Vim-Plug-In sslsecure hilft bei der Konfiguration von SSL/TLS-Servern

31.05.2017 18:20 Uhr Fabian A. Scherschel

Was rot ist, ist böse

(Bild: Chris Aumann)

Ein Plug-In für den Texteditor Vim zeigt in Konfigurationsdateien SSL-Cypher-Suiten an, die gefährlich sind. Das kann fatale Fehlkonfigurationen verhindern.

Die Konfiguration von SSL/TLS-Servern ist knifflig. Selbst Experten vom Fach machen da gern schon mal den einen oder anderen Fehler, dessen Folgen fatal sein können. Besonders haarig kann das Einstellen der richtigen Cypher-Suiten werden, da nicht alle wählbaren Optionen für sichere Verbindungen sorgen. Das Plug-In sslsecure für den beliebten Unix-Texteditor Vim verspricht Abhilfe. Es markiert automatisch die unsicheren Optionen in knackigem Rot.

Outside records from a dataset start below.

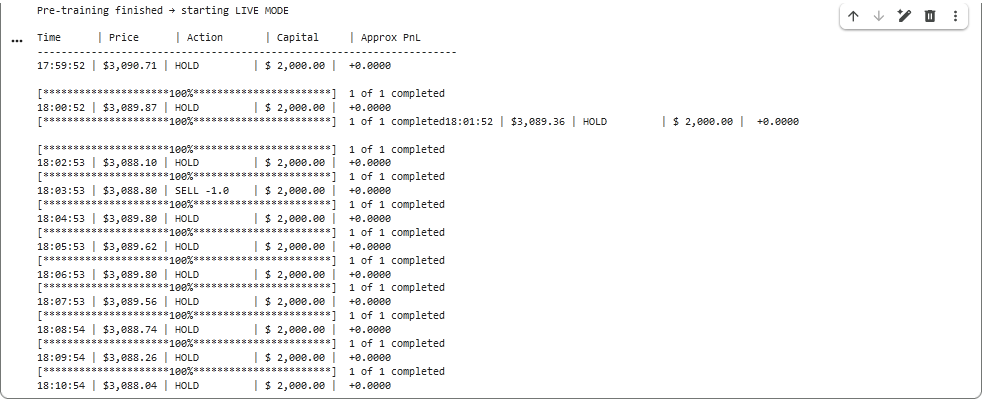Move the cell down with the arrow

879,16
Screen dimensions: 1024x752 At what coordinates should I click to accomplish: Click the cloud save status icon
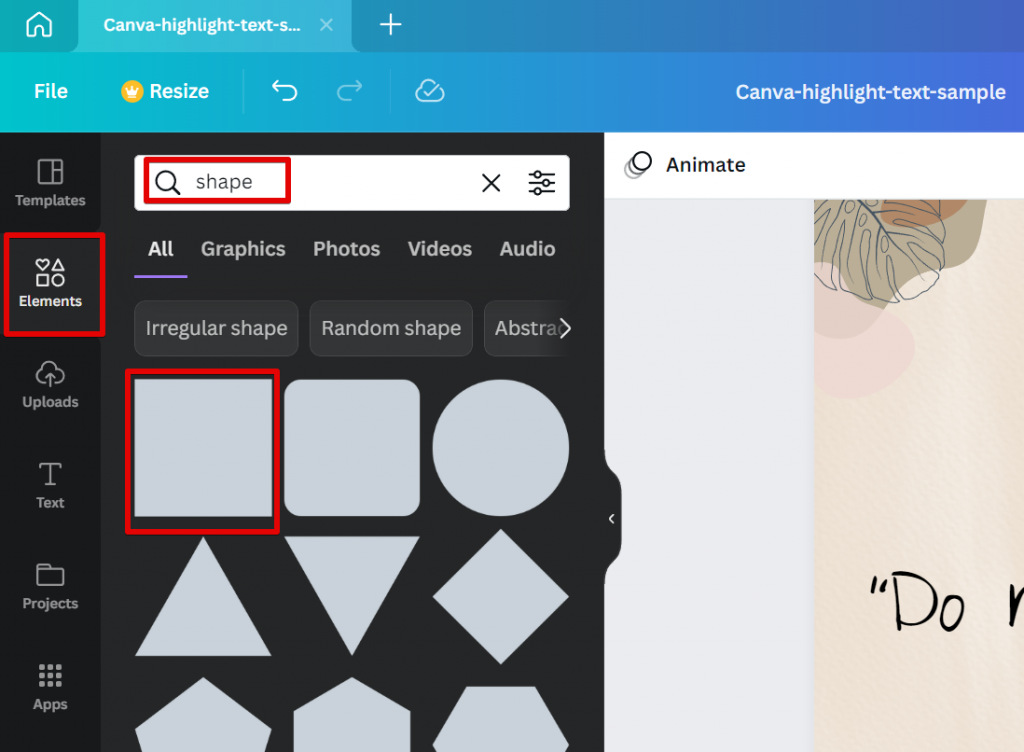tap(429, 90)
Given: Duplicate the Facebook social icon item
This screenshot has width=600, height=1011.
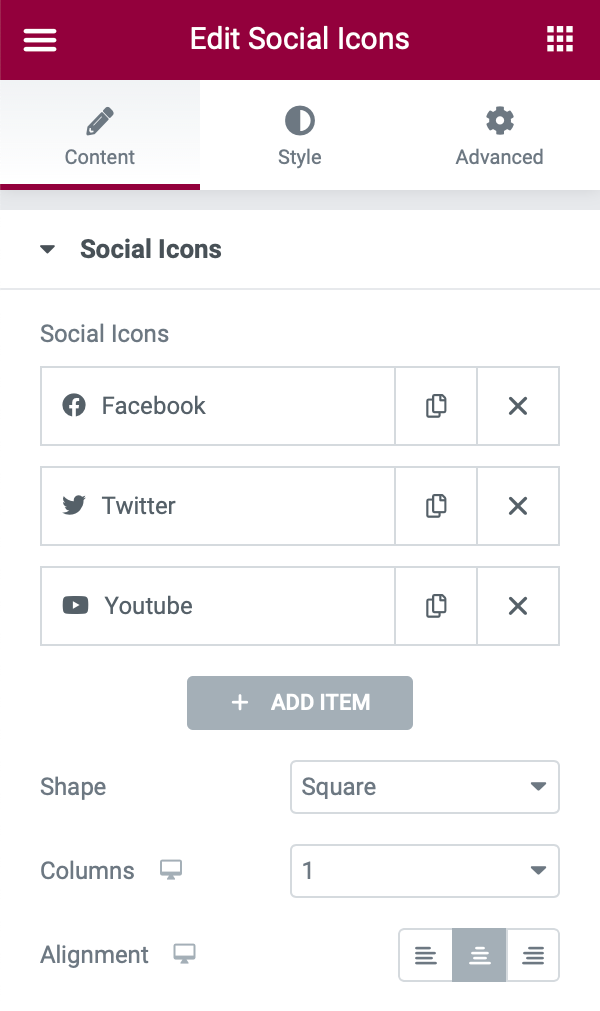Looking at the screenshot, I should click(436, 406).
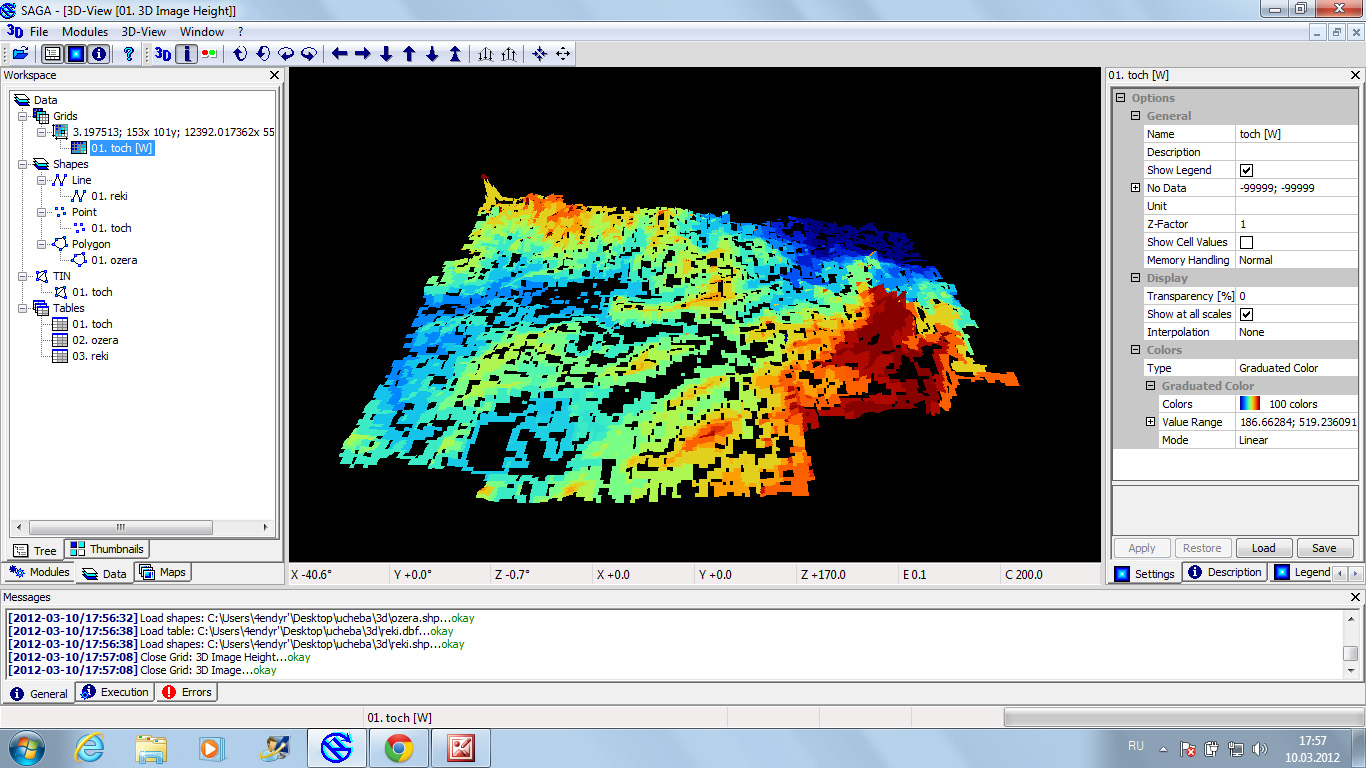Click the right arrow shift icon

tap(363, 54)
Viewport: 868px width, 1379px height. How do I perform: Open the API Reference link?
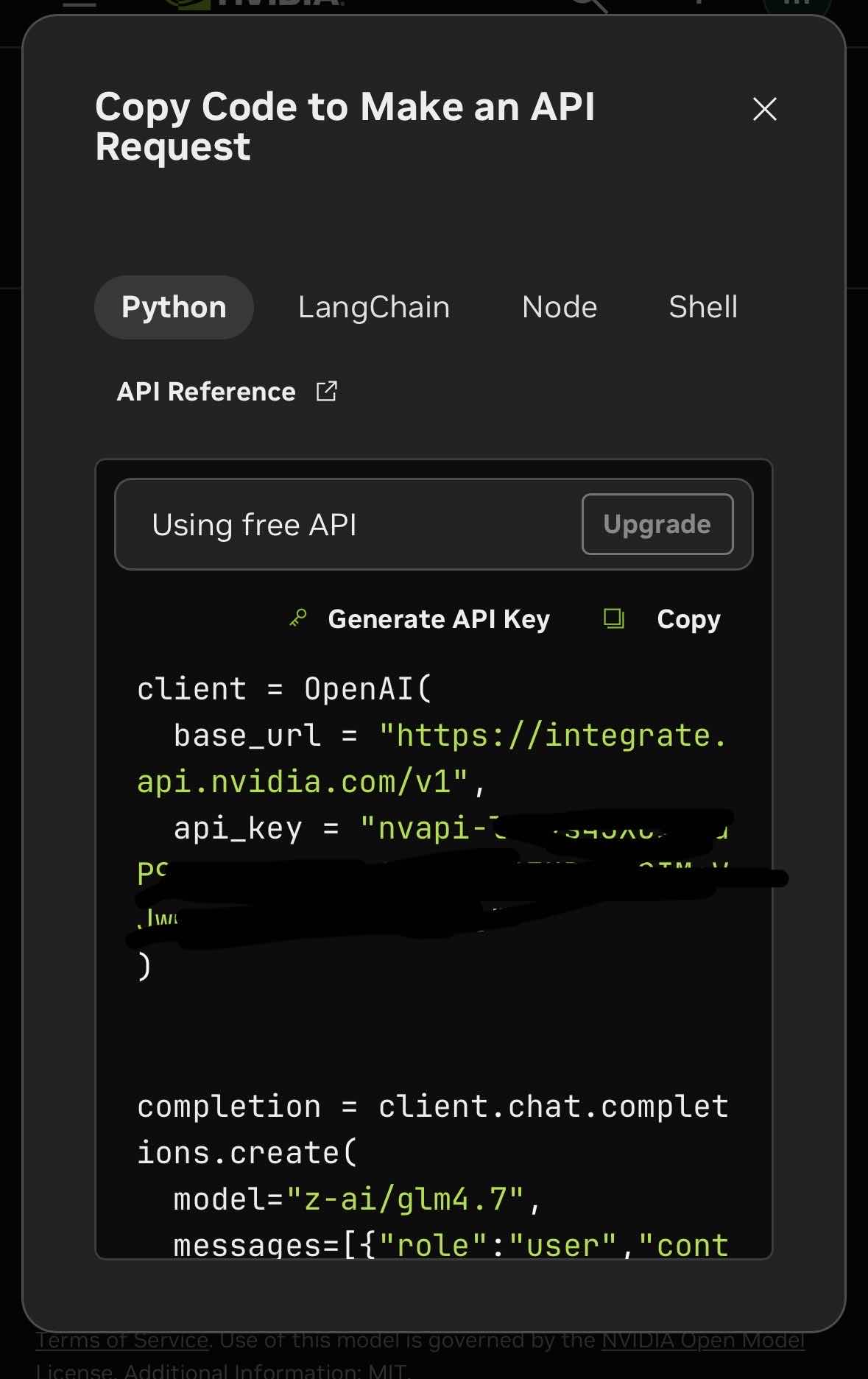point(206,392)
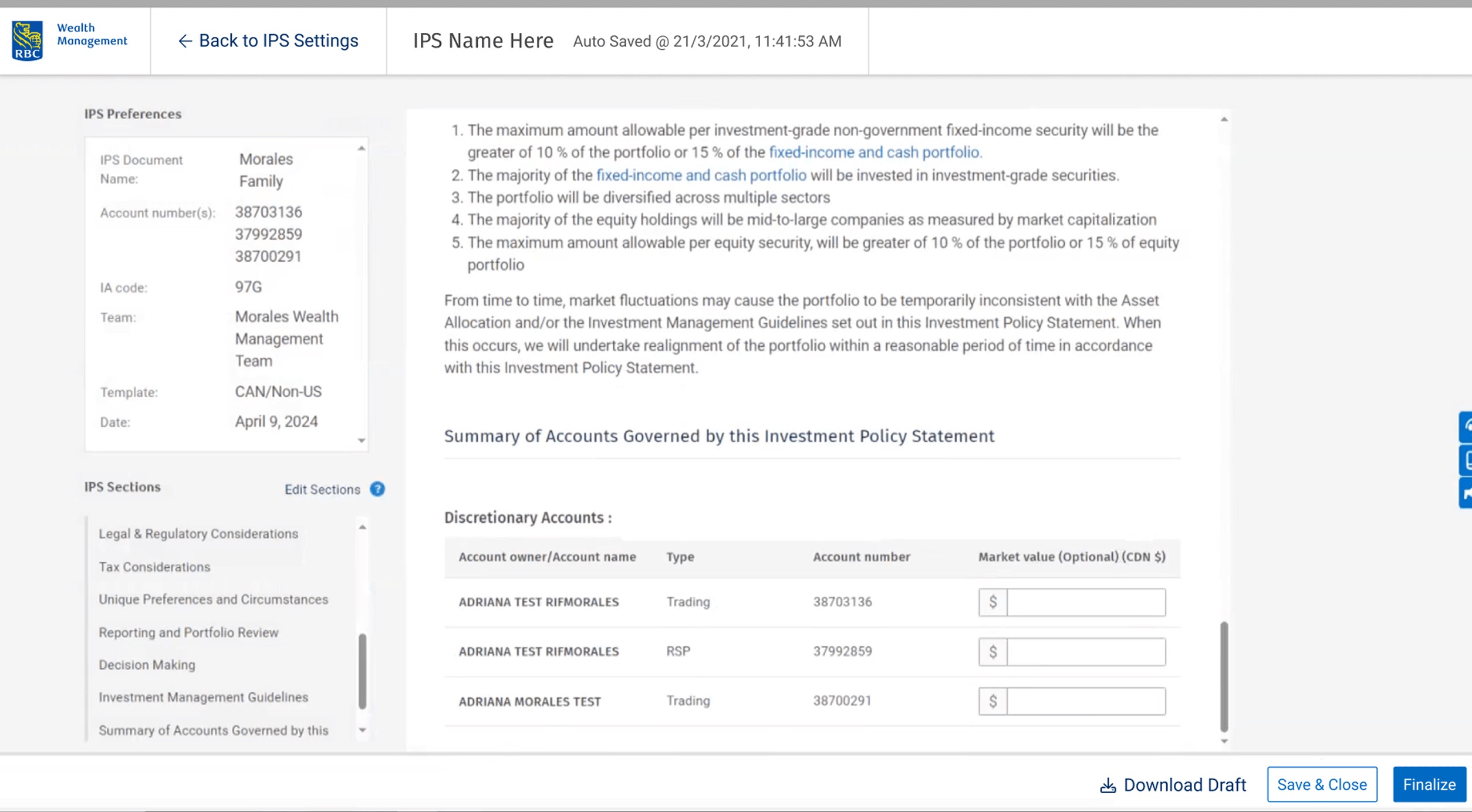Click IPS Sections list up arrow
Viewport: 1472px width, 812px height.
pos(362,527)
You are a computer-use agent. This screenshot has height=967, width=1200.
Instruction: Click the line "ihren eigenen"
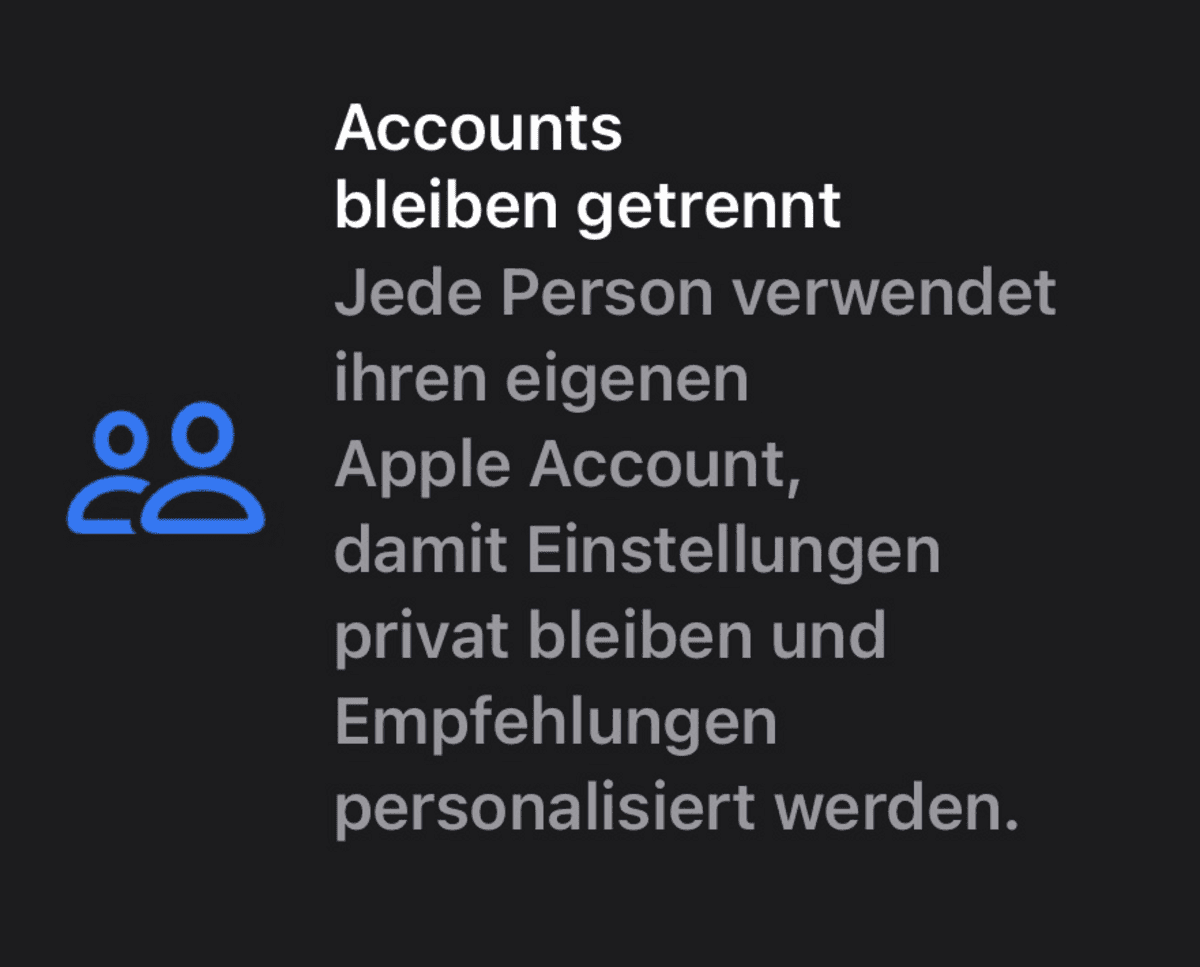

Das Plug-In funktioniert mit jeder Art Text-Datei – sowohl für die Konfigurationsdateien von Web-Servern, Mail-Servern, also auch für Programmiersprachen und Datenbankserver. Außerdem funktioniert es mit OpenSSL und mit LibreSSL. Mehr Informationen liefert das Blog des Entwicklers. Ein Tipp noch zum Abschluss: Wer aus Vim nicht mehr raus kommt, dem hilft Stack Overflow. (fab)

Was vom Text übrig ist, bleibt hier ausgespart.